My parents were always very good readers, they liked art and that was my starting point. That sparked my interest in studying journalism at the Javeriana University and there I began to get into cultural issues. Later, as editor of Semana Magazine, I further refined my taste for art and I had the fortune of writing two books: “Other voices, another art,” in 2004, and “Of what we are,” in 2011. I have always focused on Colombian contemporary art and I have managed to meet artists from different generations. My taste has been strengthened more with the Million Fair.
What would you say is the value or importance of having these spaces in a country like ours?

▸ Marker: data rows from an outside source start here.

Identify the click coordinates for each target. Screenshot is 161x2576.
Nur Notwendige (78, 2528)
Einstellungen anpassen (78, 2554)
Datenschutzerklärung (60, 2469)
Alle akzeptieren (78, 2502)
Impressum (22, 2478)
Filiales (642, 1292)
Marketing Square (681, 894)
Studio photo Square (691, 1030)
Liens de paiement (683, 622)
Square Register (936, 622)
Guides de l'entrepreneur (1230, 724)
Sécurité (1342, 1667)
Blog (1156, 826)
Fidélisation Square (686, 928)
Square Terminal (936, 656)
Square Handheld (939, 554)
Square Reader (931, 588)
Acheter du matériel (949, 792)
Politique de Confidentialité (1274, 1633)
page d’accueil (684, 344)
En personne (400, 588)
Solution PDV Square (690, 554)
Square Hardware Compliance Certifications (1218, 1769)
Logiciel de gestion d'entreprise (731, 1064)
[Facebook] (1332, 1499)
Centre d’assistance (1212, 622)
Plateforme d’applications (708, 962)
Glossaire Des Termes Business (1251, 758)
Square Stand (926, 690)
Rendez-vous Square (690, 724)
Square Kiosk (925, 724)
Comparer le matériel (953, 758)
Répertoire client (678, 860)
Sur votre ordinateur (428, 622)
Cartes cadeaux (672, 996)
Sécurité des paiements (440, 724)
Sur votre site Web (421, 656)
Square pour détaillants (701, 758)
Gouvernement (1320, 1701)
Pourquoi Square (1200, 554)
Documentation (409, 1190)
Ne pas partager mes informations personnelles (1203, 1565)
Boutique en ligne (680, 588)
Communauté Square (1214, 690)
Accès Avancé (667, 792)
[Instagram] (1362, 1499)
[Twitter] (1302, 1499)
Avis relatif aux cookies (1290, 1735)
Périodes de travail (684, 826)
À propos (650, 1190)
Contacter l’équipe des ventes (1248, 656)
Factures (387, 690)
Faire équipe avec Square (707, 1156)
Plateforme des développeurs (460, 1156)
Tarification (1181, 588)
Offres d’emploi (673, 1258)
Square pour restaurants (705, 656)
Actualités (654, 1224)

I think they are fundamental and I hope there are many more, because art has the ability to reflect on our time, social and political time, time in general. Art talks about climate change, artificial intelligence, fake news, and the more spaces there are to see how art communicates that, the more valuable it will be. Art is there to communicate things that are much more serious and complex than they are and we have to enjoy it in that sense too, like we enjoy a good song, a good book or a movie.
How do you see Colombia positioned in terms of visual arts on the international scene?
For a few decades now, Colombian artists have been in the main artistic events in the world. An example is Delcy Morelos, whose work is in the Venice Biennale, or Doris Salcedo. There are many. We also stand out in terms of curation. In that sense, I think Colombia is currently very well referenced.
How do you think the perception of the word art and the art world has changed in the communities that the Millón Fair has touched?
I feel that with the fair what we have sought is to democratize access to art and what has slowly changed for the better is that people lose their fear of art. I mean that there is a generalized prevention with art, perhaps because of the spaces where it is exhibited, perhaps because of the way it is exhibited, perhaps in a museum one is forced to speak slowly or one cannot speak or people think that You have to be an expert if you want to go to an exhibition because you feel like you have to know a lot. Maybe this happens worldwide, but here what we have sought is to demonstrate that no, that art continues to be an important topic that makes us think, but that it is within the reach of anyone and in that I believe we have gone further. gaining ground.